§ Seite
Allerdings findet die nächste offizielle Verhandlungsrunde ohnehin erst im März in Brüssel statt. Zudem macht das Kapitel zum Investitionsschutz nur knapp fünf Prozent des Verhandlungstextes aus, der sich um die Abschaffung von Zöllen in allen Wirtschaftsbereichen, aber auch um Angleichung von Standards etwa in der Automobil- oder der Agrarindustrie dreht. „Das als politisches Signal im Zusammenhang mit der NSA-Affäre zu sehen, wäre übertrieben“, hieß es in der EU-Kommission.

Der Grünen-Abgeordnete Jan-Philipp Albrecht, der für das Europaparlament die neue EU-Datenschutzverordnung verhandelt, wollte ebenfalls keinen direkten Zusammenhang zur Spähaffäre erkennen. Doch sei es der Brüsseler Behörde wohl darum gegangen aus den Verhandlungen „generell etwas Druck herausnehmen zu wollen. Es kann natürlich sein, dass die NSA dabei auch eine Rolle gespielt hat“. Bundeswirtschaftsminister Sigmar Gabriel (SPD) begrüßte die Entscheidung De Guchts ebenfalls in der Sache, weil die Debatte „über den Investitionsschutz und das damit zusammenhängende Investor-Staat-Schiedsverfahren zu großen Verunsicherungen geführt hat“, sagte Gabriel in Berlin.

§ Aufgaben
1. Gib den Abschnitt aus dem Text über die Handelsverhandlungen wieder, der mit den Worten „Der Grünen-Abgeordnete Jan-Philipp“ beginnt und mit „Gabriel in Berlin.“ endet, und benenne darin „Brüsseler Behörde“ in „Kommission in Brüssel“ um.
2. Beantworte anhand des Textes über die Handelsverhandlungen die folgenden Fragen.
(a) Wann und wo findet die nächste offizielle Verhandlungsrunde statt?
(b) Welchen Anteil am Verhandlungstext macht das Kapitel zum Investitionsschutz aus?
(c) In welcher Stadt äußerte sich Sigmar Gabriel?
Die Zeilen stammen aus einer anderen Quelle als der Text.

§ Bereitgestellte Daten
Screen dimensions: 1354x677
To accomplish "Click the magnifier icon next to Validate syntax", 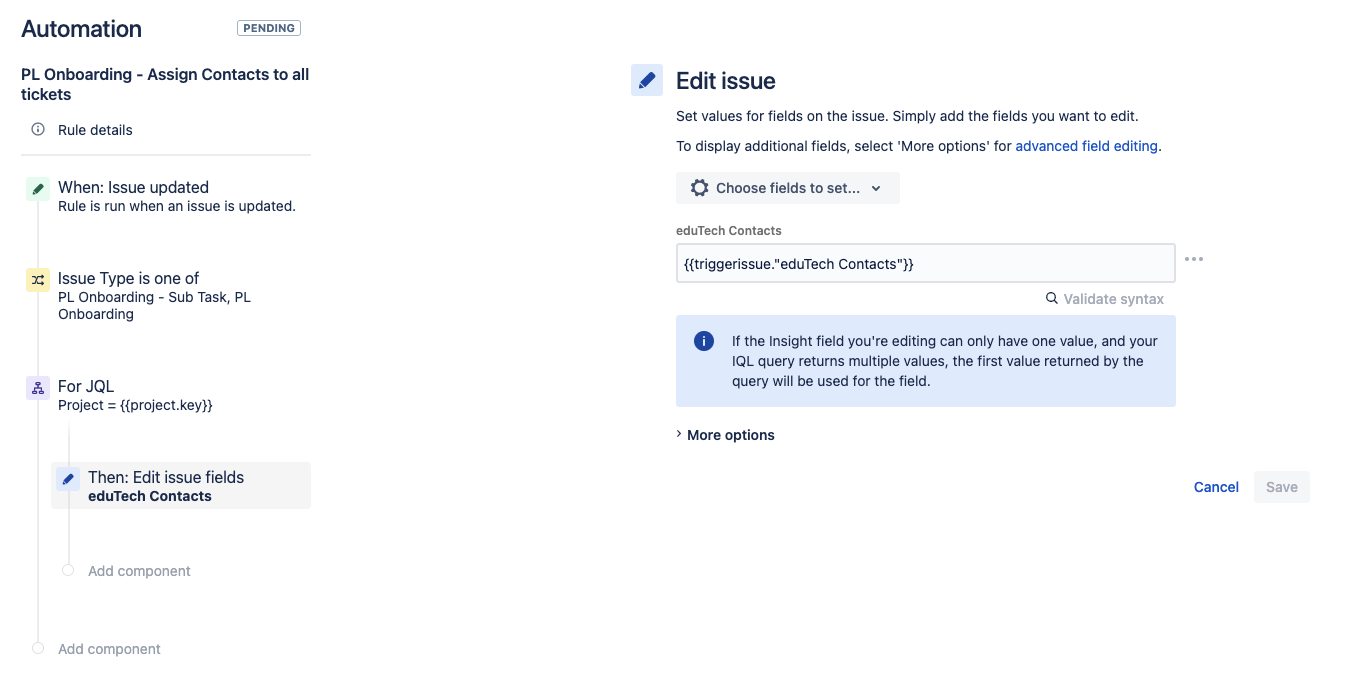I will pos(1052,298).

--

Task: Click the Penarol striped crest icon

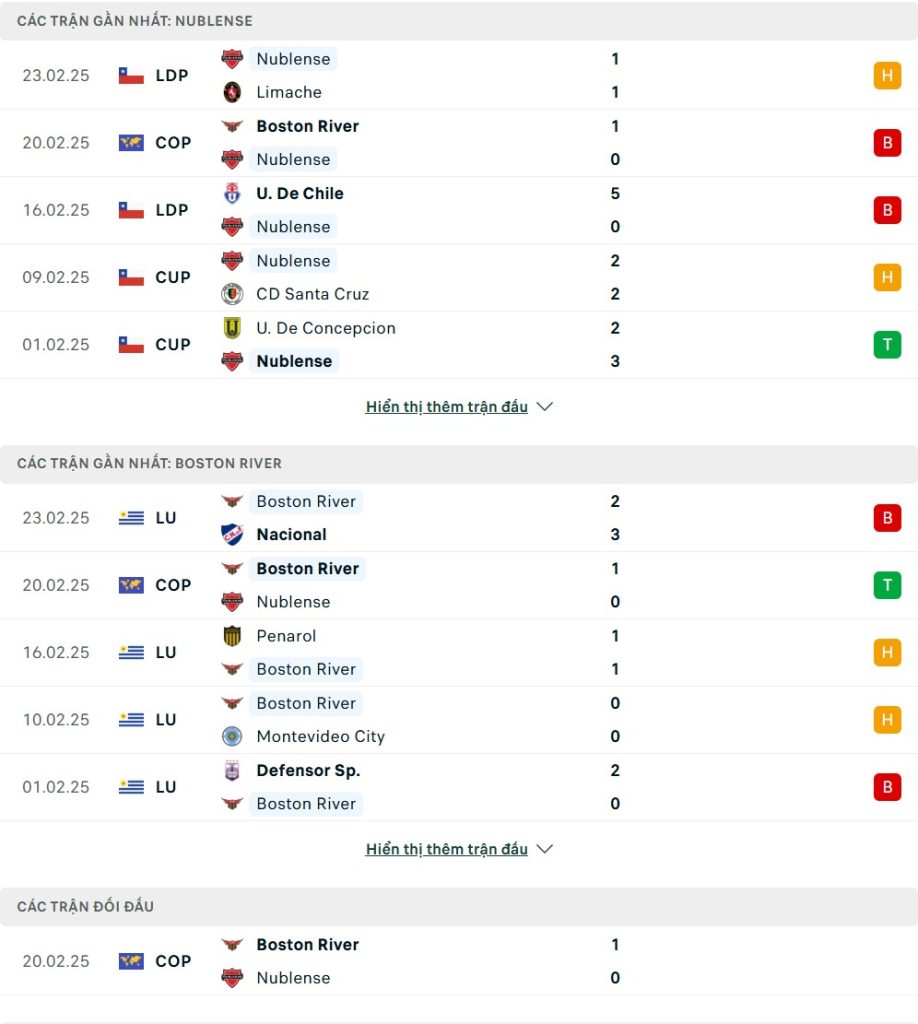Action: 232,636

--

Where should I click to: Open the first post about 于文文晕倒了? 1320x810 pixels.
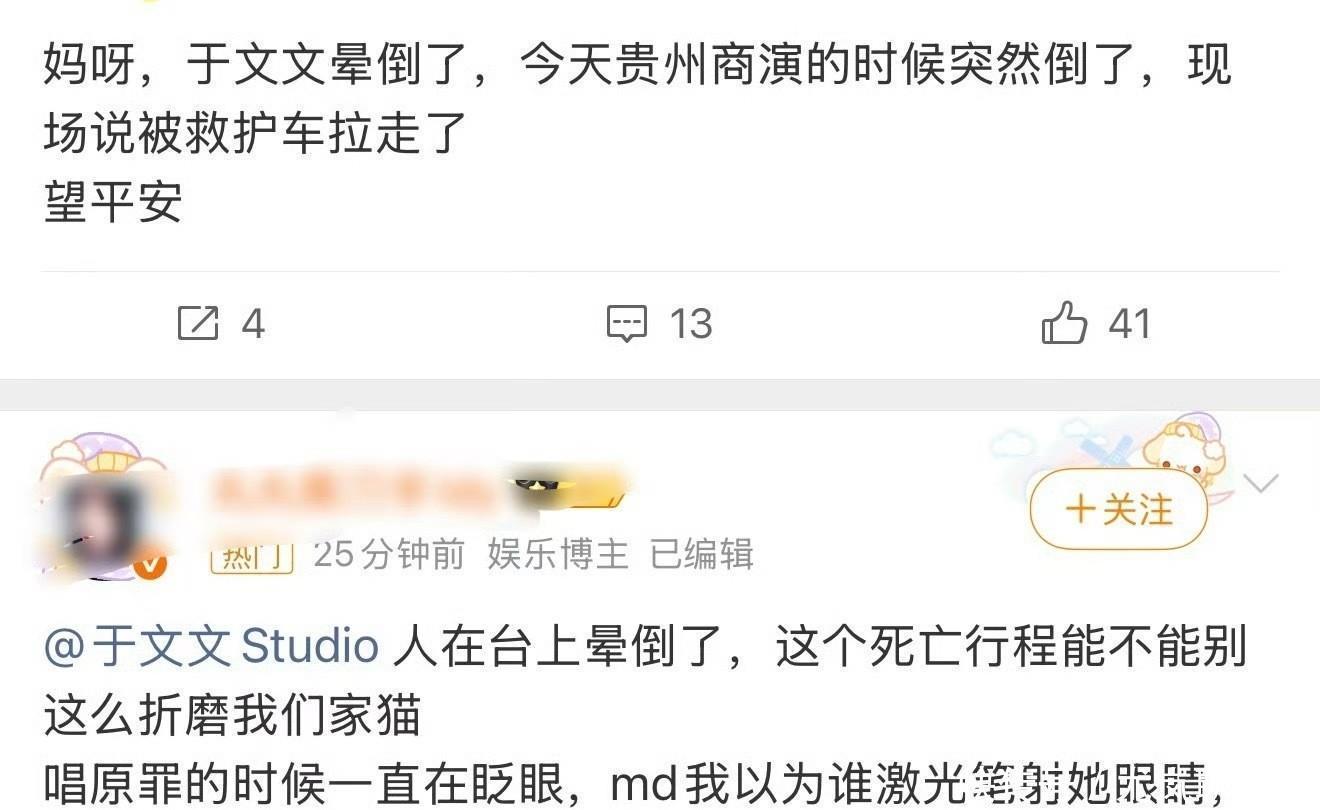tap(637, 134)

§ Vollständige Antworten
1.
Der Grünen-Abgeordnete Jan-Philipp Albrecht, der für das Europaparlament die neue EU-Datenschutzverordnung verhandelt, wollte ebenfalls keinen direkten Zusammenhang zur Spähaffäre erkennen. Doch sei es der Kommission in Brüssel wohl darum gegangen aus den Verhandlungen „generell etwas Druck herausnehmen zu wollen. Es kann natürlich sein, dass die NSA dabei auch eine Rolle gespielt hat“. Bundeswirtschaftsminister Sigmar Gabriel (SPD) begrüßte die Entscheidung De Guchts ebenfalls in der Sache, weil die Debatte „über den Investitionsschutz und das damit zusammenhängende Investor-Staat-Schiedsverfahren zu großen Verunsicherungen geführt hat“, sagte Gabriel in Berlin.

2.
(a) Im März in Brüssel.
(b) Knapp fünf Prozent.
(c) In Berlin.